Melaleuca venusta

Scientific classification
- Kingdom: Plantae
- Clade: Embryophytes
- Clade: Tracheophytes
- Clade: Spermatophytes
- Clade: Angiosperms
- Clade: Eudicots
- Clade: Rosids
- Order: Myrtales
- Family: Myrtaceae
- Genus: Melaleuca
- Species: M. venusta
- Binomial name: Melaleuca venusta Craven

= Melaleuca venusta =

- Genus: Melaleuca
- Species: venusta
- Authority: Craven

Species of shrub

Melaleuca venusta is a shrub in the myrtle family Myrtaceae and is endemic to the west coast of Western Australia. It is a shrub with silvery leaves and heads of pink to purple flowers which fade to white and with a restricted distribution, north of the Murchison River district.

==Description==
Melaleuca venusta is a branching, open shrub which grows to a height of 1.5 m. Its leaves are arranged alternately, are oblong to ovate with a short point on the end and 18-45 mm long by 6-11 mm. Both surfaces of the leaves are densely covered with silky hairs giving the foliage a silvery grey colour.

The flowers are arranged in heads about 32 mm in diameter on the ends of the branches, each head composed of 6 to 13 groups of three flowers. The stamens are grouped in five bundles around the flower, each bundle consisting of 7 to 11 stamens.
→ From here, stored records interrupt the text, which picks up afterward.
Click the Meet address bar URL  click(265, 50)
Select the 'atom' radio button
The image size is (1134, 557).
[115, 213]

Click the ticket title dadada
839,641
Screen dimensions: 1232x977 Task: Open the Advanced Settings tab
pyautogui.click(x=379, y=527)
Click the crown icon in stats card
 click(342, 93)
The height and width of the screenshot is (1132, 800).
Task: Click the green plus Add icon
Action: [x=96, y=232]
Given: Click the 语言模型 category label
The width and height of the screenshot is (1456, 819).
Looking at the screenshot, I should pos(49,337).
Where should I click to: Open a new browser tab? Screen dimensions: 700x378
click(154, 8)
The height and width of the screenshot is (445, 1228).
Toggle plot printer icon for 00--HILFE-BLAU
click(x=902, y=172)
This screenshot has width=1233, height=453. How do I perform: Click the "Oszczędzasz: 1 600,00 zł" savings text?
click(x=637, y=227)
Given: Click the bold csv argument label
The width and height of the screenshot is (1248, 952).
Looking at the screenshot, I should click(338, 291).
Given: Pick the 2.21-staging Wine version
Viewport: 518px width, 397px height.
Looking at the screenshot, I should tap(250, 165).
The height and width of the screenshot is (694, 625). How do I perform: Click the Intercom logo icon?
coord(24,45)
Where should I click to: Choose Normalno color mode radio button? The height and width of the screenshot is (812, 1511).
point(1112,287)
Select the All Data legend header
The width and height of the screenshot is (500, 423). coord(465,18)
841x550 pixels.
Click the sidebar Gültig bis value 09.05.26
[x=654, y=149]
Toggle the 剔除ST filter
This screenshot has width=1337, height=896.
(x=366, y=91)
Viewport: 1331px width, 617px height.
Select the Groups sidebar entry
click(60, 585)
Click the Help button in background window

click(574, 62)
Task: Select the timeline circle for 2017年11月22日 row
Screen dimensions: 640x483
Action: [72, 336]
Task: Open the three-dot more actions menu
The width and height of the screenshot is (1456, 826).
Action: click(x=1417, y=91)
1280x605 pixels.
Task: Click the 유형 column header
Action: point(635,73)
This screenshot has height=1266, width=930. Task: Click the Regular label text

The stamens give the flowers a pinkish mauve to purple colour which fades rapidly to white. The flowers appear mainly in October and November and are followed by fruit which are woody capsules 2.5-3.5 mm in spherical clusters.

==Taxonomy and naming==
Melaleuca venusta was first formally described in 1999 by Lyndley Craven in Australian Systematic Botany. The specific epithet (venusta) is from the Latin venustus meaning "like Venus", "lovely", "beautiful", "elegant" or "graceful".

==Distribution and habitat==
Melaleuca venusta only occurs in the Kalbarri district in the Geraldton Sandplains biogeographic zone north of the Murchison River. It grows in sand over limestone.

==Conservation==
Melaleuca venusta is classified as not threatened by the Government of Western Australia Department of Parks and Wildlife.

==Use in horticulture==
The species is not known in cultivation but its mauve flowers contrasting with its attractive silvery foliage suggest it "merits trial as an ornamental shrub in dry Mediterranean climates".